REQUIREMENT -> What you return should match the data exactly, from the first line to the last.

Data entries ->
· · · · ·

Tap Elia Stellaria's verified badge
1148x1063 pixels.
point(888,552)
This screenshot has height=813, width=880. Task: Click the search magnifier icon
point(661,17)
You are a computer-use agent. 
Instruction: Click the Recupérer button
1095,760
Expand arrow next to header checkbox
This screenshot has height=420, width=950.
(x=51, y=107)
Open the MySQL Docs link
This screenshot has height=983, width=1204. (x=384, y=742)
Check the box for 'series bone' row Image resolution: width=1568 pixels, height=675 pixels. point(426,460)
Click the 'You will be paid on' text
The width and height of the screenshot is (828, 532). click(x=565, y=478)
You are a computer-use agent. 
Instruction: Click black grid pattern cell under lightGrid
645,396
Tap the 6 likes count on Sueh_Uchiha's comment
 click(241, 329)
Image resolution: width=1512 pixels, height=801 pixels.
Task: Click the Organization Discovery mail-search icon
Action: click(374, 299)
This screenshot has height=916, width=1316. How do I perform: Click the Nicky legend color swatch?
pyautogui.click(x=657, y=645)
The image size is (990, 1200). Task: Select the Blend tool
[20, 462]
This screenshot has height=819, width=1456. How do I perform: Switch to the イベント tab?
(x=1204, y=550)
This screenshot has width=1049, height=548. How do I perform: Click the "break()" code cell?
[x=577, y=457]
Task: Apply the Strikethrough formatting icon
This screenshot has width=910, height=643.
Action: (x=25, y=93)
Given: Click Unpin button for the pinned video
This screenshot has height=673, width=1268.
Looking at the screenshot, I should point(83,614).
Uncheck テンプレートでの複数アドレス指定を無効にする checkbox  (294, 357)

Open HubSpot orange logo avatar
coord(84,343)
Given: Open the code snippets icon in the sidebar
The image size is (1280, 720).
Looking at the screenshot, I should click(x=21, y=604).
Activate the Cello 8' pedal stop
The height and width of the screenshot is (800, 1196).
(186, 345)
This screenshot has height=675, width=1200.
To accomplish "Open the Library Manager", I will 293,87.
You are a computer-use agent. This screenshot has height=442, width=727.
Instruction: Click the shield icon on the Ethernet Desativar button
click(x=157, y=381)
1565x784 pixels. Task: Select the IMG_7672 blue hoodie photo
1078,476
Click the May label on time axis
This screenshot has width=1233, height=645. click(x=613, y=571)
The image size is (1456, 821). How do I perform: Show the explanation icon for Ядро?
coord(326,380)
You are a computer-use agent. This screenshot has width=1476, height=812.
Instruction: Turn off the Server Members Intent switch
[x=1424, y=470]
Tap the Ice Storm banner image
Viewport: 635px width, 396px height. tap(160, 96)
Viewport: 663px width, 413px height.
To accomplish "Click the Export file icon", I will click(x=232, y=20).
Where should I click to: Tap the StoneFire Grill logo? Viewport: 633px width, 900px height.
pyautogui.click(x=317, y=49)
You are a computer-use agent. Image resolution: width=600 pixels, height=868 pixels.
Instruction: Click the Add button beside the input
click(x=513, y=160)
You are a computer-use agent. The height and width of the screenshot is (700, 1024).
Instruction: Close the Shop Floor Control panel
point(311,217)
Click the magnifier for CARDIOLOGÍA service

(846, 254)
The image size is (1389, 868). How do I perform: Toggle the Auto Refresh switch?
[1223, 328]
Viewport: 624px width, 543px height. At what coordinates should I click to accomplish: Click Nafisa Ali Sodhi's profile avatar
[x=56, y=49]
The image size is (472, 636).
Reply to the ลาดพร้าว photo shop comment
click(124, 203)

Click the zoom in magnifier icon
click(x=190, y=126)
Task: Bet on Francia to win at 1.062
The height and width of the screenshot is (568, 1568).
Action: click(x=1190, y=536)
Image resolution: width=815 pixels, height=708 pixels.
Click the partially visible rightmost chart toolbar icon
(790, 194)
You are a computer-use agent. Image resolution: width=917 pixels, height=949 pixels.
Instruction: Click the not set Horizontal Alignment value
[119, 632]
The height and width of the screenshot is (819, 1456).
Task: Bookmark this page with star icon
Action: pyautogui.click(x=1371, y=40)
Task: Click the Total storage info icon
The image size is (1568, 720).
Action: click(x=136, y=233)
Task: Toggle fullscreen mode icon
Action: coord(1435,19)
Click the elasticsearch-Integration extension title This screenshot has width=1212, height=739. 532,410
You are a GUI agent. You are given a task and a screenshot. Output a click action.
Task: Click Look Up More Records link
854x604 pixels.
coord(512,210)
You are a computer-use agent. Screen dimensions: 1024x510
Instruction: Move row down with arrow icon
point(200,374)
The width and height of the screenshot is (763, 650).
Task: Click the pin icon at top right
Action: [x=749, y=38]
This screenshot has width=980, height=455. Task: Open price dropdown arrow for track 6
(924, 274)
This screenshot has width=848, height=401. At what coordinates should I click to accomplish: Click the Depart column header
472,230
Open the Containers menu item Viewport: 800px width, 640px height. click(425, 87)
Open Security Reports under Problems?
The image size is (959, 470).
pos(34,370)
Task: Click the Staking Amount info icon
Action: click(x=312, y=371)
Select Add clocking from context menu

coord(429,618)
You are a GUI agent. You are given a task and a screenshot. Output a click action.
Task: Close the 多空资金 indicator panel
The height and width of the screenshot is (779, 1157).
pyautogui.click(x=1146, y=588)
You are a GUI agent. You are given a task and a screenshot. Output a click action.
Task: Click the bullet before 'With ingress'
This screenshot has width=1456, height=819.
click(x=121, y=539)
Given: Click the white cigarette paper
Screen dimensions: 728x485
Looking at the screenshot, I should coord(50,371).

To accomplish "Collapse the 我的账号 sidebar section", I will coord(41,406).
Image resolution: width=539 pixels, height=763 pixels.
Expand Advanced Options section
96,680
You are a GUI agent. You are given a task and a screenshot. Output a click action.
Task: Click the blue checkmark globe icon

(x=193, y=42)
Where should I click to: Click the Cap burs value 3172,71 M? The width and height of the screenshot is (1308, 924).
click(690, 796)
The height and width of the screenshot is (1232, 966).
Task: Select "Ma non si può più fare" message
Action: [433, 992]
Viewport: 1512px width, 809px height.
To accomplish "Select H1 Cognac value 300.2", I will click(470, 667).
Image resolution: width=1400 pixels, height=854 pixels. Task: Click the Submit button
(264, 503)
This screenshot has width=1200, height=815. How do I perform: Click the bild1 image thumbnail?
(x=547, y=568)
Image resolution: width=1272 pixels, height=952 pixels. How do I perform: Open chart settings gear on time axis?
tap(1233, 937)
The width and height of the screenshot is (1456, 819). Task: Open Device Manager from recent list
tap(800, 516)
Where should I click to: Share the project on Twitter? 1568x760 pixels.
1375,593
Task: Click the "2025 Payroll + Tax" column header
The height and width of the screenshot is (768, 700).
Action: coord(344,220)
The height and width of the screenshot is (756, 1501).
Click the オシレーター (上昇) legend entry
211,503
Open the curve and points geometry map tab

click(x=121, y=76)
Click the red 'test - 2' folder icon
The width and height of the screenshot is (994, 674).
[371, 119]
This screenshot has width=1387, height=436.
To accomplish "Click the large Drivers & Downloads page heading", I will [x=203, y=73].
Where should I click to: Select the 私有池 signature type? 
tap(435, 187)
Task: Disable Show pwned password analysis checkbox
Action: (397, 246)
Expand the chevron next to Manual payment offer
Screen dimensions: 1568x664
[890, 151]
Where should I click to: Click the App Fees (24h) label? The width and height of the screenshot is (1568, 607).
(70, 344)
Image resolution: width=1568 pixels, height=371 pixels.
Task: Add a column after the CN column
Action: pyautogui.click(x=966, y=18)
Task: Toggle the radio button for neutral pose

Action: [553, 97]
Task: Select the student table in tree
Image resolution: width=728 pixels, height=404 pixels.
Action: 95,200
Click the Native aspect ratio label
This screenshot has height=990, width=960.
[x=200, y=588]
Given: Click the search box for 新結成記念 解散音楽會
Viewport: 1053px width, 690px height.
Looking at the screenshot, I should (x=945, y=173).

· · · · ·

EXERCISE SOLUTION ->
Tap Elia Stellaria's verified badge
1148x1063 pixels.
point(888,552)
This screenshot has height=813, width=880. Task: Click the search magnifier icon
point(661,17)
You are a computer-use agent. 
Instruction: Click the Recupérer button
1095,760
Expand arrow next to header checkbox
This screenshot has height=420, width=950.
(x=51, y=107)
Open the MySQL Docs link
This screenshot has height=983, width=1204. (x=384, y=742)
Check the box for 'series bone' row Image resolution: width=1568 pixels, height=675 pixels. point(426,460)
Click the 'You will be paid on' text
The width and height of the screenshot is (828, 532). click(x=565, y=478)
You are a computer-use agent. 
Instruction: Click black grid pattern cell under lightGrid
645,396
Tap the 6 likes count on Sueh_Uchiha's comment
 click(241, 329)
Image resolution: width=1512 pixels, height=801 pixels.
Task: Click the Organization Discovery mail-search icon
Action: click(374, 299)
This screenshot has height=916, width=1316. How do I perform: Click the Nicky legend color swatch?
pyautogui.click(x=657, y=645)
The image size is (990, 1200). Task: Select the Blend tool
[20, 462]
This screenshot has height=819, width=1456. How do I perform: Switch to the イベント tab?
(x=1204, y=550)
This screenshot has width=1049, height=548. How do I perform: Click the "break()" code cell?
[x=577, y=457]
Task: Apply the Strikethrough formatting icon
This screenshot has width=910, height=643.
Action: (x=25, y=93)
Given: Click Unpin button for the pinned video
This screenshot has height=673, width=1268.
Looking at the screenshot, I should point(83,614).
Uncheck テンプレートでの複数アドレス指定を無効にする checkbox  (294, 357)

Open HubSpot orange logo avatar
coord(84,343)
Given: Open the code snippets icon in the sidebar
The image size is (1280, 720).
Looking at the screenshot, I should click(x=21, y=604).
Activate the Cello 8' pedal stop
The height and width of the screenshot is (800, 1196).
(186, 345)
This screenshot has height=675, width=1200.
To accomplish "Open the Library Manager", I will 293,87.
You are a computer-use agent. This screenshot has height=442, width=727.
Instruction: Click the shield icon on the Ethernet Desativar button
click(x=157, y=381)
1565x784 pixels. Task: Select the IMG_7672 blue hoodie photo
1078,476
Click the May label on time axis
This screenshot has width=1233, height=645. click(x=613, y=571)
The image size is (1456, 821). How do I perform: Show the explanation icon for Ядро?
coord(326,380)
You are a computer-use agent. This screenshot has width=1476, height=812.
Instruction: Turn off the Server Members Intent switch
[x=1424, y=470]
Tap the Ice Storm banner image
Viewport: 635px width, 396px height. tap(160, 96)
Viewport: 663px width, 413px height.
To accomplish "Click the Export file icon", I will click(x=232, y=20).
Where should I click to: Tap the StoneFire Grill logo? Viewport: 633px width, 900px height.
pyautogui.click(x=317, y=49)
You are a computer-use agent. Image resolution: width=600 pixels, height=868 pixels.
Instruction: Click the Add button beside the input
click(x=513, y=160)
You are a computer-use agent. The height and width of the screenshot is (700, 1024).
Instruction: Close the Shop Floor Control panel
point(311,217)
Click the magnifier for CARDIOLOGÍA service

(846, 254)
The image size is (1389, 868). How do I perform: Toggle the Auto Refresh switch?
[1223, 328]
Viewport: 624px width, 543px height. At what coordinates should I click to accomplish: Click Nafisa Ali Sodhi's profile avatar
[x=56, y=49]
The image size is (472, 636).
Reply to the ลาดพร้าว photo shop comment
click(124, 203)

Click the zoom in magnifier icon
click(x=190, y=126)
Task: Bet on Francia to win at 1.062
The height and width of the screenshot is (568, 1568).
Action: click(x=1190, y=536)
Image resolution: width=815 pixels, height=708 pixels.
Click the partially visible rightmost chart toolbar icon
(790, 194)
You are a computer-use agent. Image resolution: width=917 pixels, height=949 pixels.
Instruction: Click the not set Horizontal Alignment value
[119, 632]
The height and width of the screenshot is (819, 1456).
Task: Bookmark this page with star icon
Action: pyautogui.click(x=1371, y=40)
Task: Click the Total storage info icon
The image size is (1568, 720).
Action: click(x=136, y=233)
Task: Toggle fullscreen mode icon
Action: coord(1435,19)
Click the elasticsearch-Integration extension title This screenshot has width=1212, height=739. 532,410
You are a GUI agent. You are given a task and a screenshot. Output a click action.
Task: Click Look Up More Records link
854x604 pixels.
coord(512,210)
You are a computer-use agent. Screen dimensions: 1024x510
Instruction: Move row down with arrow icon
point(200,374)
The width and height of the screenshot is (763, 650).
Task: Click the pin icon at top right
Action: [x=749, y=38]
This screenshot has width=980, height=455. Task: Open price dropdown arrow for track 6
(924, 274)
This screenshot has width=848, height=401. At what coordinates should I click to accomplish: Click the Depart column header
472,230
Open the Containers menu item Viewport: 800px width, 640px height. click(425, 87)
Open Security Reports under Problems?
The image size is (959, 470).
pos(34,370)
Task: Click the Staking Amount info icon
Action: click(x=312, y=371)
Select Add clocking from context menu

coord(429,618)
You are a GUI agent. You are given a task and a screenshot. Output a click action.
Task: Close the 多空资金 indicator panel
The height and width of the screenshot is (779, 1157).
pyautogui.click(x=1146, y=588)
You are a GUI agent. You are given a task and a screenshot. Output a click action.
Task: Click the bullet before 'With ingress'
This screenshot has width=1456, height=819.
click(x=121, y=539)
Given: Click the white cigarette paper
Screen dimensions: 728x485
Looking at the screenshot, I should coord(50,371).

To accomplish "Collapse the 我的账号 sidebar section", I will coord(41,406).
Image resolution: width=539 pixels, height=763 pixels.
Expand Advanced Options section
96,680
You are a GUI agent. You are given a task and a screenshot. Output a click action.
Task: Click the blue checkmark globe icon

(x=193, y=42)
Where should I click to: Click the Cap burs value 3172,71 M? The width and height of the screenshot is (1308, 924).
click(690, 796)
The height and width of the screenshot is (1232, 966).
Task: Select "Ma non si può più fare" message
Action: [433, 992]
Viewport: 1512px width, 809px height.
To accomplish "Select H1 Cognac value 300.2", I will click(470, 667).
Image resolution: width=1400 pixels, height=854 pixels. Task: Click the Submit button
(264, 503)
This screenshot has width=1200, height=815. How do I perform: Click the bild1 image thumbnail?
(x=547, y=568)
Image resolution: width=1272 pixels, height=952 pixels. How do I perform: Open chart settings gear on time axis?
tap(1233, 937)
The width and height of the screenshot is (1456, 819). Task: Open Device Manager from recent list
tap(800, 516)
Where should I click to: Share the project on Twitter? 1568x760 pixels.
1375,593
Task: Click the "2025 Payroll + Tax" column header
The height and width of the screenshot is (768, 700).
Action: coord(344,220)
The height and width of the screenshot is (756, 1501).
Click the オシレーター (上昇) legend entry
211,503
Open the curve and points geometry map tab

click(x=121, y=76)
Click the red 'test - 2' folder icon
The width and height of the screenshot is (994, 674).
[371, 119]
This screenshot has width=1387, height=436.
To accomplish "Click the large Drivers & Downloads page heading", I will [x=203, y=73].
Where should I click to: Select the 私有池 signature type? 
tap(435, 187)
Task: Disable Show pwned password analysis checkbox
Action: (397, 246)
Expand the chevron next to Manual payment offer
Screen dimensions: 1568x664
[890, 151]
Where should I click to: Click the App Fees (24h) label? The width and height of the screenshot is (1568, 607).
(70, 344)
Image resolution: width=1568 pixels, height=371 pixels.
Task: Add a column after the CN column
Action: pyautogui.click(x=966, y=18)
Task: Toggle the radio button for neutral pose

Action: [553, 97]
Task: Select the student table in tree
Image resolution: width=728 pixels, height=404 pixels.
Action: 95,200
Click the Native aspect ratio label
This screenshot has height=990, width=960.
[x=200, y=588]
Given: Click the search box for 新結成記念 解散音楽會
Viewport: 1053px width, 690px height.
Looking at the screenshot, I should (x=945, y=173).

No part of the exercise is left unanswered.